What is required>
Using the entries below, restate word for word only the lines from the one with "Screen dimensions: 864x540" to the final line, leaving the pictures out.

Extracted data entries
^^^^^^^^

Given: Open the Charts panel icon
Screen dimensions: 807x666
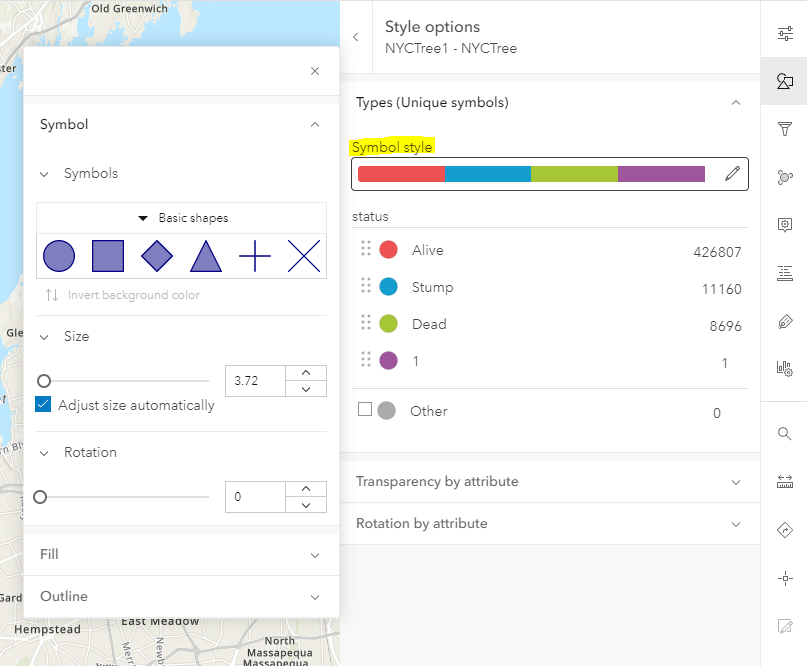Looking at the screenshot, I should tap(784, 369).
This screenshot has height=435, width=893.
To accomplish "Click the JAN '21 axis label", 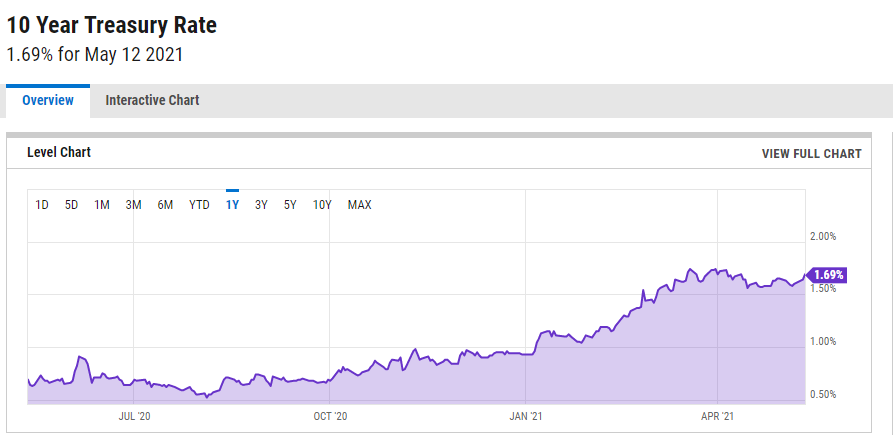I will point(526,414).
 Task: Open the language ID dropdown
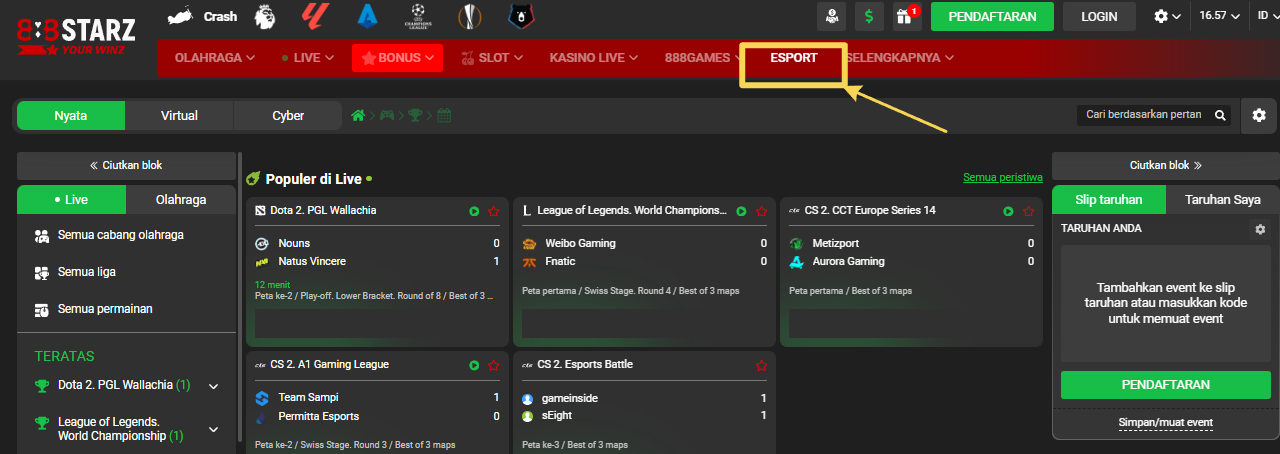click(1257, 16)
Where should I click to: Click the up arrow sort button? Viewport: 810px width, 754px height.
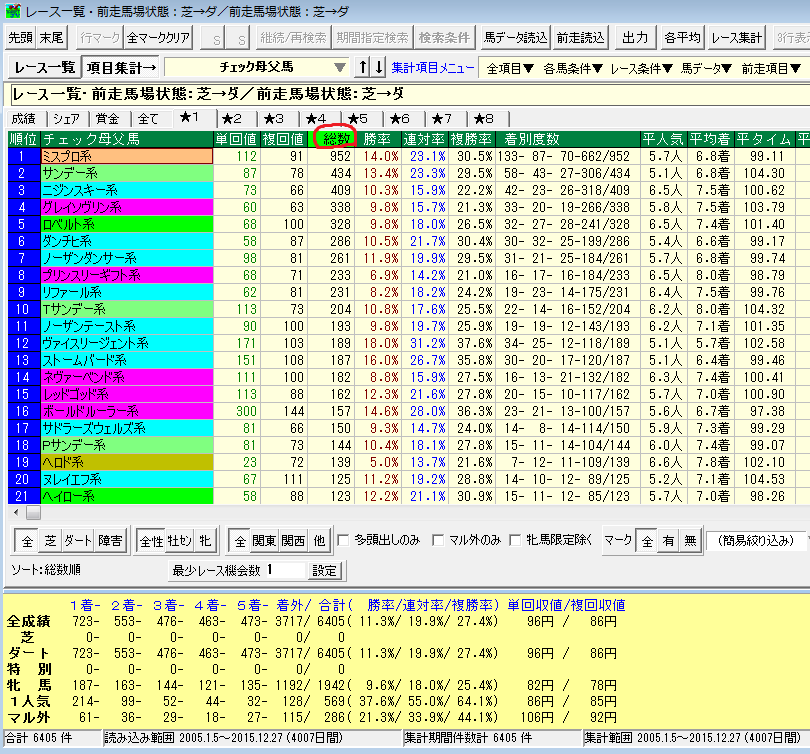(363, 68)
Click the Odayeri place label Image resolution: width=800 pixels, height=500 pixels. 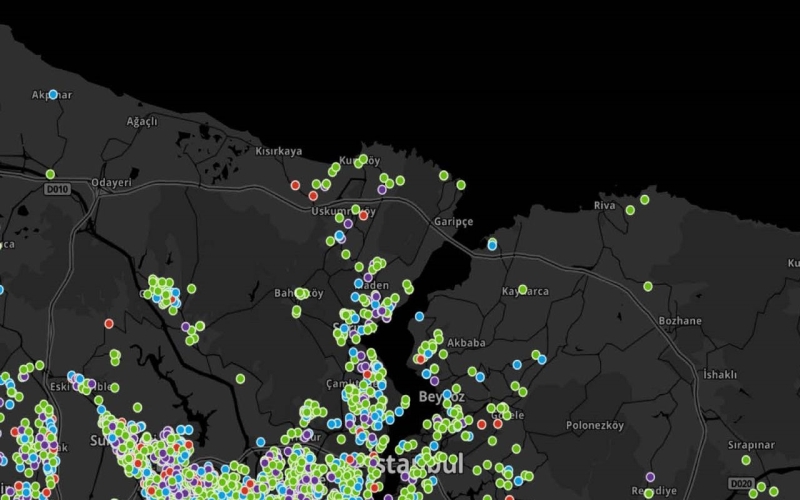[111, 183]
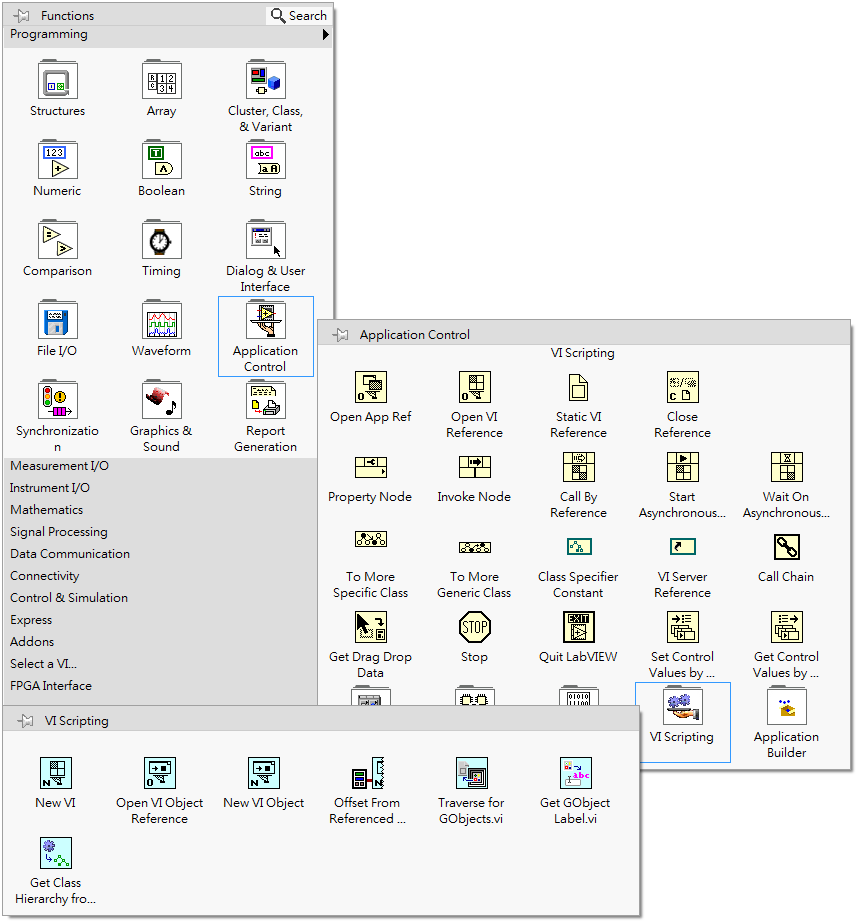The width and height of the screenshot is (863, 923).
Task: Expand the Signal Processing category
Action: pos(59,532)
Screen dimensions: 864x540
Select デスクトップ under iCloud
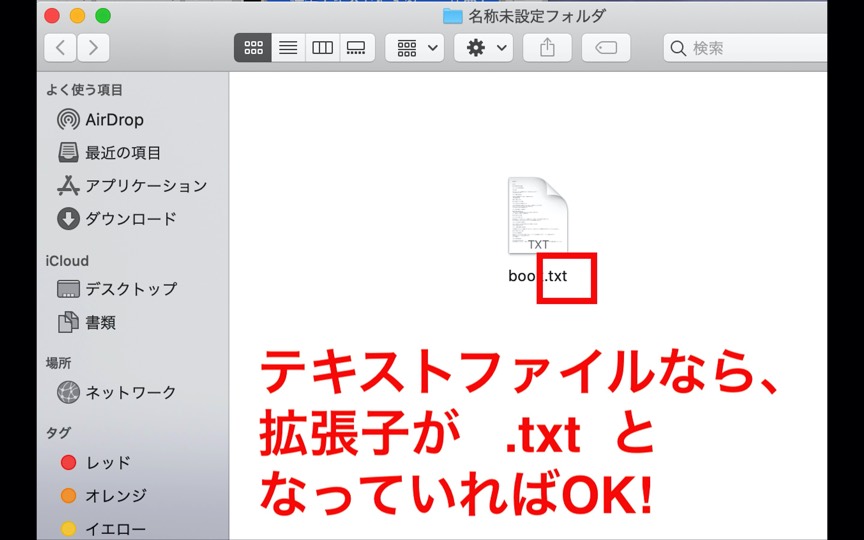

^^^^^^^^

Task output>
Screen dimensions: 864x540
Select デスクトップ under iCloud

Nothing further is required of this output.